RECORDED INFORMATION:
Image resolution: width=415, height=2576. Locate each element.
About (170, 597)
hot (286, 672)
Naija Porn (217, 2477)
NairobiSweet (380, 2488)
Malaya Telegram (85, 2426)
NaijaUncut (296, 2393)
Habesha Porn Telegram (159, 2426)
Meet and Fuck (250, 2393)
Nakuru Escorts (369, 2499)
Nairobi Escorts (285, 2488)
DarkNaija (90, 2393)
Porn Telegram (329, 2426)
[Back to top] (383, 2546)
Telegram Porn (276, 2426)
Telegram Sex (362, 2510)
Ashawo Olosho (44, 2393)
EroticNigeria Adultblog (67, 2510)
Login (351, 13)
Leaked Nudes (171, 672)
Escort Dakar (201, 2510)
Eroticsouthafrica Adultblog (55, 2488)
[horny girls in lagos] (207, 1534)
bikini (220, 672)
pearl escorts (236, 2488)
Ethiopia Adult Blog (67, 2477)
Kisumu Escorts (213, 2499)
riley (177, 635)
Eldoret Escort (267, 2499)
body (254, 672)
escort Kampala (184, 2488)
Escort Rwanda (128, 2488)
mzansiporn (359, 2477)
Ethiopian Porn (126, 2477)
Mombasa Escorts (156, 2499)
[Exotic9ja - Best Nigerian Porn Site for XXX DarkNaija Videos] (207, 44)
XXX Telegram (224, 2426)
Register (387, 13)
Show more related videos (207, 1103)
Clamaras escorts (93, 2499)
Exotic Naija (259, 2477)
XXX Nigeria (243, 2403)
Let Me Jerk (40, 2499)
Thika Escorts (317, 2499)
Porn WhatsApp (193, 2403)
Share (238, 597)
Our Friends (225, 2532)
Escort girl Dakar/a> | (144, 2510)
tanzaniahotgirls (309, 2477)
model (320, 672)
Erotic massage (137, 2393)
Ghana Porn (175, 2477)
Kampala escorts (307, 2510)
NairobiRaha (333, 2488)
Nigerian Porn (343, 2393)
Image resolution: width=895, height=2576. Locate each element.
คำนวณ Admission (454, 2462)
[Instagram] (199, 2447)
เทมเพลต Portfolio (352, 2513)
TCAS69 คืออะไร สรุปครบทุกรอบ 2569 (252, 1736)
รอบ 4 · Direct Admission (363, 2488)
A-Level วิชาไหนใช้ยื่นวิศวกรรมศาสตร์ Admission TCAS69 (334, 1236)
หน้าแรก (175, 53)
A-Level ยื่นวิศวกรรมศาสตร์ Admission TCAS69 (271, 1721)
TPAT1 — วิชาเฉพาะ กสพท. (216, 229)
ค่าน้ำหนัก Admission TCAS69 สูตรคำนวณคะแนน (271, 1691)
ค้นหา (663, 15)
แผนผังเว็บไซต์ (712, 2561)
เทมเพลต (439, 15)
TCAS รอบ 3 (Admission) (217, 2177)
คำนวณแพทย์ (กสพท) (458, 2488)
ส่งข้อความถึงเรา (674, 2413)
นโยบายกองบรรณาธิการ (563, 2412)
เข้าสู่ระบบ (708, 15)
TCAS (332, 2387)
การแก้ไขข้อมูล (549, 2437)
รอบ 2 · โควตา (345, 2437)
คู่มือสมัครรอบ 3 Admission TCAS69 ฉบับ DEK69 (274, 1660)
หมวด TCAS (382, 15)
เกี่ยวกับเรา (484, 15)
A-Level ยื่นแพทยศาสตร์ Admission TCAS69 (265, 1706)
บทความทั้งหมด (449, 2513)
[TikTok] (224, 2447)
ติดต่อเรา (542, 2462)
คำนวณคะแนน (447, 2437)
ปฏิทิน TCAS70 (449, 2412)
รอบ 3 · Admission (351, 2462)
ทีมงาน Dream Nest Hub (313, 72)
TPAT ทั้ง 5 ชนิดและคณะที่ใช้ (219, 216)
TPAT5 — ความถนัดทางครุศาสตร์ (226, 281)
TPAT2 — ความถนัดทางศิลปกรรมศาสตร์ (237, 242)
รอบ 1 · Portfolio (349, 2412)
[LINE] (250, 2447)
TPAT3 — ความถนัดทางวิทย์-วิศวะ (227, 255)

TO DO: List every line above that holds the word "Locate".

TASK RESULT:
Image resolution: width=415, height=2576. Locate each element.
Image resolution: width=895, height=2576. Locate each element.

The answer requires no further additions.